Mais, il est important d’aborder l’ensemble des questions et des mesures qui sont prises pour la sortie de crise de manière holistique. Il est extrêmement important de prévoir une passerelle entre les activités de la Commission dialogue, vérité et réconciliation et les actions judiciaires qui sont menées en ce moment. Qu’il s’agisse d’actions judiciaires nationales ou internationales, il est également important de prévoir une passerelle entre le travail de la commission et les initiatives qui sont prises au niveau interministériel pour la cohésion sociale. Il faut également prévoir une passerelle entre la commission et tout le travail de réformes du système sécuritaire et de réforme du système judiciaire. C’est l’ensemble de ces réformes qui peut aboutir à la réconciliation nationale parce que la réconciliation n’est pas un moyen mais le résultat d’un certain nombre d’initiatives. Je réitère l’idée de la nécessité d’un cadre de concertation au plus haut niveau politique sur l’ensemble de ces questions, sous la responsabilité de la Commission Dvr.

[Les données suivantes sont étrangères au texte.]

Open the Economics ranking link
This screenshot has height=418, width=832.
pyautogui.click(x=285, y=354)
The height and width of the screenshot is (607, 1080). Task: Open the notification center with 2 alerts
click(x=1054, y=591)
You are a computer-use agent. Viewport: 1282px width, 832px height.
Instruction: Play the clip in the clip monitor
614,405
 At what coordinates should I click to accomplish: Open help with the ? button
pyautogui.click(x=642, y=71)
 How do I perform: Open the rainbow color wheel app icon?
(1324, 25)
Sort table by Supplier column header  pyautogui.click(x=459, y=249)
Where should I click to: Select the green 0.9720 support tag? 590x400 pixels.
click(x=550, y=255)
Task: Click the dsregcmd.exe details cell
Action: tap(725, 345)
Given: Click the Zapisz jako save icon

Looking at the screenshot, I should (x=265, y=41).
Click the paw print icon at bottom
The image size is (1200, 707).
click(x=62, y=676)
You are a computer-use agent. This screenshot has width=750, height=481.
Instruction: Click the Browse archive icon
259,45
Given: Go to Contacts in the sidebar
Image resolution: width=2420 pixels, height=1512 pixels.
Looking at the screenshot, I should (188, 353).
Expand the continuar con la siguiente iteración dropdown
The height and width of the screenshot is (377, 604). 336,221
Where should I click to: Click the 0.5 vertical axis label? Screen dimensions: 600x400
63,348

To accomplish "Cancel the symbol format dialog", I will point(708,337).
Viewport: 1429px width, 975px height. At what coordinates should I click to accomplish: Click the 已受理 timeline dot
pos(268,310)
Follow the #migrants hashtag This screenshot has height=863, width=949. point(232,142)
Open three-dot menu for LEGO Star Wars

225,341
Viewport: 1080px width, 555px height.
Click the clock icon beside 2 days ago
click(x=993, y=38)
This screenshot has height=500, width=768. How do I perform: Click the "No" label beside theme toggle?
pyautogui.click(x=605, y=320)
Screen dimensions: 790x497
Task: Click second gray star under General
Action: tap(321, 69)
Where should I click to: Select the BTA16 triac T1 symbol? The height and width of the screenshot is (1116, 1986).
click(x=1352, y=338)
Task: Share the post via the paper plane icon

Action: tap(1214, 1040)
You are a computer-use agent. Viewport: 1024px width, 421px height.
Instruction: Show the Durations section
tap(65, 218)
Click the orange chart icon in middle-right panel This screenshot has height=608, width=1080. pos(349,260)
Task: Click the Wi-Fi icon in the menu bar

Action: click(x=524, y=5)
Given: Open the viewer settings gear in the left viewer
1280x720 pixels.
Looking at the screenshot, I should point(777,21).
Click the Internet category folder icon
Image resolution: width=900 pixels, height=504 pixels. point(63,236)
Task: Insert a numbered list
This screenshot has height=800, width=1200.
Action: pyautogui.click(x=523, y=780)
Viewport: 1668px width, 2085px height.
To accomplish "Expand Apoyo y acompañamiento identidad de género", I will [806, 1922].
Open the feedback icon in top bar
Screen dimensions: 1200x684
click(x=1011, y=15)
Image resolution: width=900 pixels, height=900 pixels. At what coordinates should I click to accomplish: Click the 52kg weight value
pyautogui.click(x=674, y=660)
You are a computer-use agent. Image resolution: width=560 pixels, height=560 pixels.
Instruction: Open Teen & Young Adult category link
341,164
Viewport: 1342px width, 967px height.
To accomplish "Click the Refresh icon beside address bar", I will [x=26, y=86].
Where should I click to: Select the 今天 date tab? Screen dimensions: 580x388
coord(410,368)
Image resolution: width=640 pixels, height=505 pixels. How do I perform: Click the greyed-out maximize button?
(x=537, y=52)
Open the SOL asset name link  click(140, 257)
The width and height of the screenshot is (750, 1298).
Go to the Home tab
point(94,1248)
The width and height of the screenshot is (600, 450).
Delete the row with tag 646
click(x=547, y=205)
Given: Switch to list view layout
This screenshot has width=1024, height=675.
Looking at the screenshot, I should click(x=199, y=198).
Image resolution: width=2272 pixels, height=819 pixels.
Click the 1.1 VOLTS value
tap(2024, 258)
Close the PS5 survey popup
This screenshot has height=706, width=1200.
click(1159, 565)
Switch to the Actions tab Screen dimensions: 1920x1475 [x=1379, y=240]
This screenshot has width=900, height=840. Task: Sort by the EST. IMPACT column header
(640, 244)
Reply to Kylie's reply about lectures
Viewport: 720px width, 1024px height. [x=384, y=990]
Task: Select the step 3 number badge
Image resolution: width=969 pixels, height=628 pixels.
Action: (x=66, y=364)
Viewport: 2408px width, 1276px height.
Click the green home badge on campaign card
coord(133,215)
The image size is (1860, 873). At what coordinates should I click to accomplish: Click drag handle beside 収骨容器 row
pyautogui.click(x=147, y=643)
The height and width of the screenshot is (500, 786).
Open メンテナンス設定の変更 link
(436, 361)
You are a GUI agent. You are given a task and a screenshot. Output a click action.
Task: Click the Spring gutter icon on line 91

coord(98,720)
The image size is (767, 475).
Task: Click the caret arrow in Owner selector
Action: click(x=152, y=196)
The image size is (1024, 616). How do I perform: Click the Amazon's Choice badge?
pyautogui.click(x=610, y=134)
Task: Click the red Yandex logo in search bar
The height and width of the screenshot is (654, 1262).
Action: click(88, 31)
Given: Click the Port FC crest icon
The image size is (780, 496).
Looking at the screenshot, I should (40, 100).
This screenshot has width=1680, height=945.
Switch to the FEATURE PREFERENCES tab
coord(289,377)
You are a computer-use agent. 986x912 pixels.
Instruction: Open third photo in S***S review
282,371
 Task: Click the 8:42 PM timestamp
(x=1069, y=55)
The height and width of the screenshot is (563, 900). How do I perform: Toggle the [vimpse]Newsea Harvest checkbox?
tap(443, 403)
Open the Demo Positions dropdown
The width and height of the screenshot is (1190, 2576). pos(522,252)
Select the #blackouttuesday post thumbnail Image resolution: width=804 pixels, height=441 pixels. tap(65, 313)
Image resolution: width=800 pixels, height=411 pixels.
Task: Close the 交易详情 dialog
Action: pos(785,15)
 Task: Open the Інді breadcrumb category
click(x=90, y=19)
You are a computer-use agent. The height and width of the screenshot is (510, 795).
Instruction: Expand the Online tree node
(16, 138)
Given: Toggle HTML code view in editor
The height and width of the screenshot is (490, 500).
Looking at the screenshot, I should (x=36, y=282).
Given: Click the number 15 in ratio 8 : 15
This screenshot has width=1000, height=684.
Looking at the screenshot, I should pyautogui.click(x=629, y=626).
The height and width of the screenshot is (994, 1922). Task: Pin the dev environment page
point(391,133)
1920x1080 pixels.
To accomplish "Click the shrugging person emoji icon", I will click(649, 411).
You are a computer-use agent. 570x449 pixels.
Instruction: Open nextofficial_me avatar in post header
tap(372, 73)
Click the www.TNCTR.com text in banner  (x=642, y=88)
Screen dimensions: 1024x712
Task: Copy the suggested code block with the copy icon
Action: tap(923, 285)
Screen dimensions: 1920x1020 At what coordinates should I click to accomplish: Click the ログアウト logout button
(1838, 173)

Le ministre ivoirien des droits de l’Homme a préconisé un transfèrement de Laurent Gbagbo à la Cpi pour faciliter la réconciliation. Etes-vous du même avis que lui ?
Il est important, pour favoriser la réconciliation, de lutter contre l’impunité. L’ancien chef de l’Etat a sûrement sa responsabilité dans la crise mais, il faut sans doute éviter de personnaliser l’approche. Tous les auteurs de violations graves des droits de l’Homme, de crimes de guerre et de crimes contre l’humanité doivent répondre de leurs actes en justice. Les différents rapports d’enquêtes indiquent à souhait qu’il y a eu des victimes de part et d’autre. Donc, ce qui est souhaitable pour favoriser la réconciliation, c’est que les poursuites judiciaires soient menées de façon indépendante et impartiale, sans considération du camp auquel pourrait appartenir les auteurs ou les victimes. Seule une justice indépendante et impartiale, seules des poursuites non-sélectives peuvent créer un environnement favorable à la réconciliation nationale.
Au-delà du rôle que vous comptez jouer dans le processus de réconciliation, peut-on s’attendre à vous revoir dans l’appareil judiciaire ivoirien ?
Oui ! J’envisage le retour au sein de la magistrature.